Trump’s administration and Congress are not only rolling back President Obama’s policies, but weakening the advances of the Great Society, the Civil Rights Movement, and even pillars of the New Deal. Consider:
Eviscerating the Voting Rights Act
The Department of Justice has essentially abandoned enforcement of voting rights. The signal was sent when DOJ lawyers withdrew from the Texas voter-ID case in which the Obama Justice Department was co-counsel, arguing that the Texas act was intentionally designed to discriminate against people of color. Combined with the Supreme Court’s right-wing gang of five weakening the act in Shelby County v. Holder, there is now a virtual vacuum of voting rights enforcement.
Savaging enforcement of civil rights
While Attorney General Jeff Sessions has dramatically weakened enforcement of basic civil rights in the Justice Department, the same is true across the government. The Labor Department disbanded its civil rights division. The Department of Education gutted the budget of its Office of Civil Rights. The Environmental Protection Agency targeted the Environmental Justice program for elimination.
For immigrants, basic civil rights have been trampled—from the travel-ban orders affecting predominantly Muslim countries, upending the DACA program for the young people who were born here and know no other country, to the grotesque policy that separated children from their parents at the border.
Under Sessions, the Justice Department has also essentially abandoned what was a bipartisan effort to bring about criminal justice reform, with Sessions ordering a review of the consent decrees that were addressing systematic racial discrimination and police brutality.
Climate change denial
Trump famously has announced he will pull the U.S. from the Paris Climate Agreement, while his appointees have sought to scrub any mention of climate change from government websites. EPA Director Andrew Wheeler, a former coal lobbyist, replaced the Obama administration Clean Power Plan that limited the release of greenhouse gases from power plants.
Interior Secretary Ryan Zinke has abandoned efforts to end the 30-year rip-off of government by fossil fuel companies mining public lands. At a time when even the Pentagon recognizes climate change as a real and present threat to national security, the Trump administration remains in denial.
Undermining public education
Under Betsy DeVos, the Department of Education has become the vessel of for-profit plunder. Her budgets seek to use public funds for private school vouchers. Stunningly, the DOE is pushing plans to make it harder for students to repay their college debts, ending or weakening various plans to limit the burden.
Now DeVos is jettisoning rules that require for-profit colleges to provide an education that prepares graduates for decent jobs, opening the door for rip-offs like Trump’s own notorious university.
Savaging worker rights
In one of his first votes, Trump’s Supreme Court pick Neil Gorsuch provided the determining vote in the Janus decision that weakened the ability of public employees to organize and bargain collectively.

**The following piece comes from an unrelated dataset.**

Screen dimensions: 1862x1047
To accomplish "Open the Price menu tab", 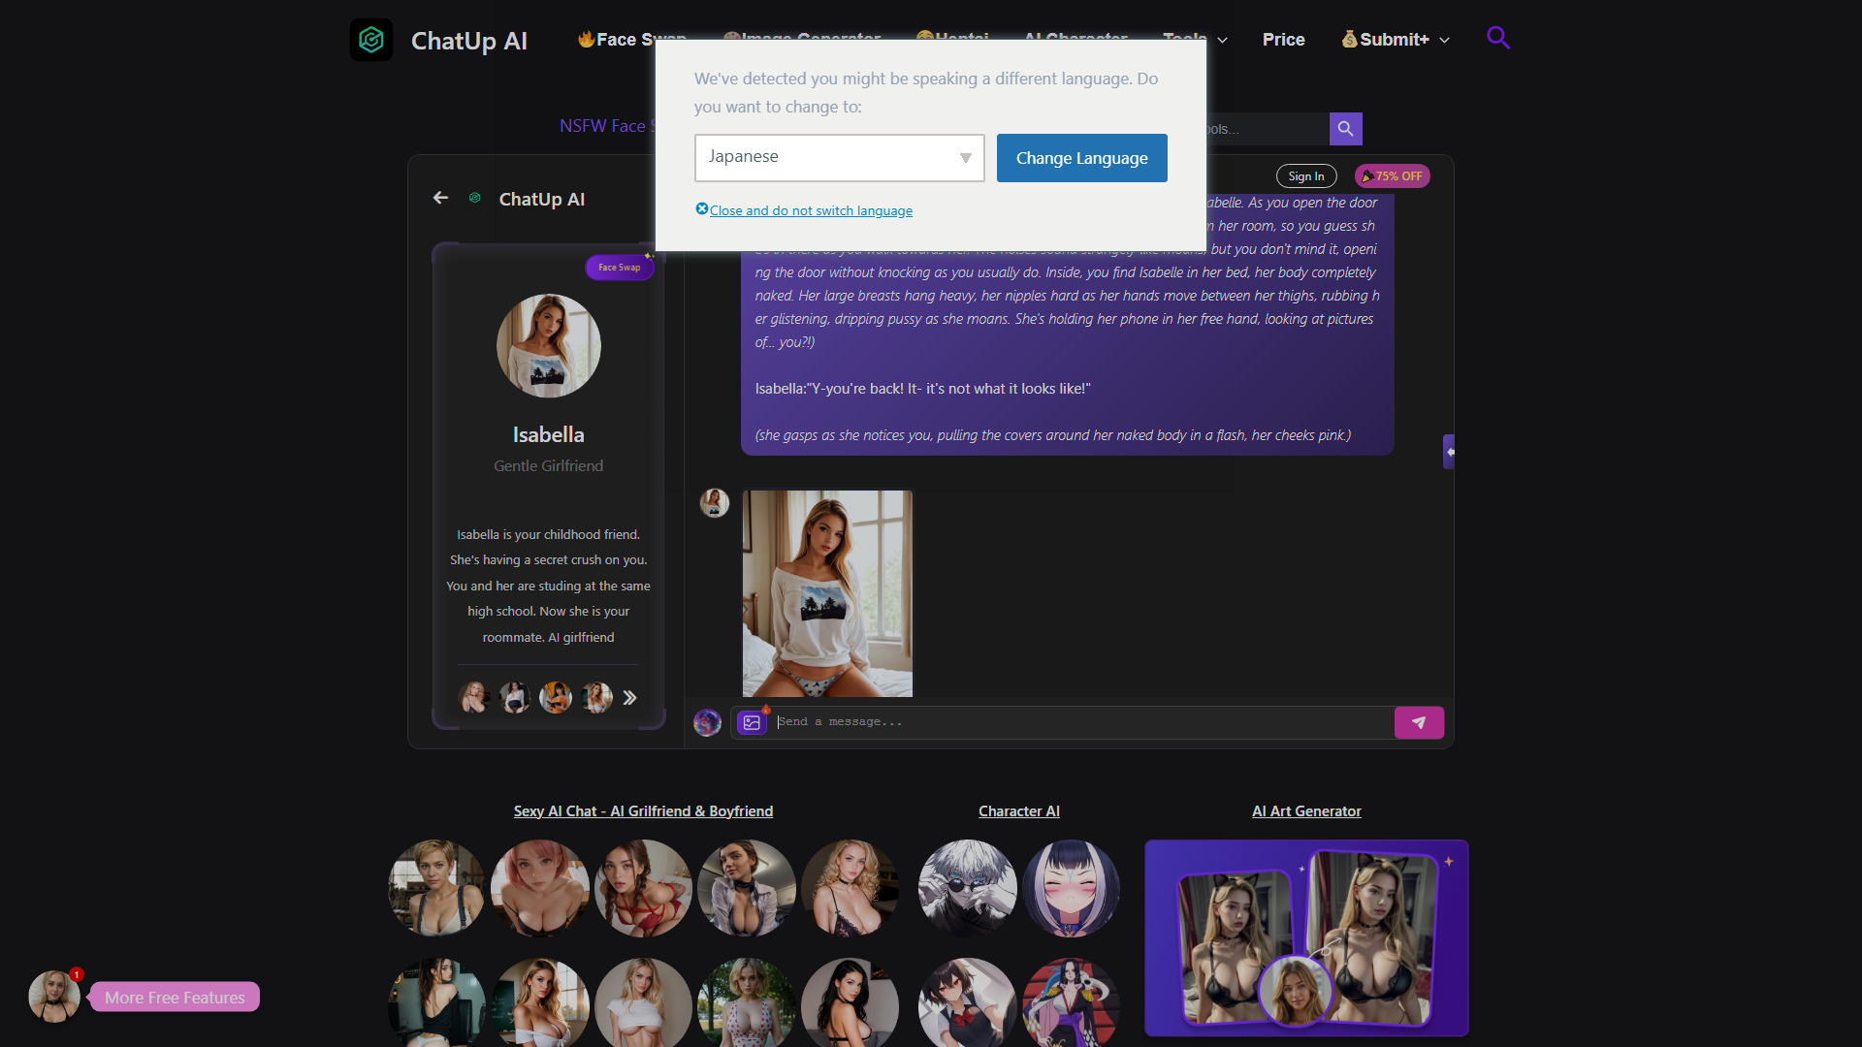I will [1281, 39].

Trump’s Labor Department repealed the Fair Pay and Safe Workplace Rule that required companies with federal contracts to disclose and correct labor and safety violations. It also announced it would not defend Obama’s order that increased the number of employees eligible for overtime pay, effectively depriving tens of thousands of workers of a raise.

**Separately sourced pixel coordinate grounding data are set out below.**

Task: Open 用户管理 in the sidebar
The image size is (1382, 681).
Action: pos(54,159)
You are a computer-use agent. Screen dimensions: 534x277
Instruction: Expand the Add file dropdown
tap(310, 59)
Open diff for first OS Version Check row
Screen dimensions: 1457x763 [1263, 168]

Tax cuts for the rich, cuts in Medicare, Medicaid and Social Security for the rest
Trump’s one main legislative victory—the Republican tax cut—lavishes its benefits on the rich and the corporations. Trump and Republicans are using the deficits they created to push for deep cuts in Medicaid, Medicare and—watch for it if they survive the November election—Social Security.
Trump’s budgets call for deep cuts in virtually every program for the vulnerable, including food stamps, affordable housing and more.
We can’t allow ourselves to be distracted by the circus which is the Trump presidency. Under the chaos, Trump’s appointees and the Republican Congress are pursuing a radical and very destructive agenda. These measures are incredibly unpopular or would be if Americans knew about them.
They are done by executive order, by administrative rulings, by judicial decisions, by budget cuts. Their effect is masked by the good economy. But they are incredibly destructive, systematically making America more unequal, undermining equal justice under law and elevating corporate rights over worker rights.
They must be exposed and stopped. The elections this fall will be the first chance to curb this misrule.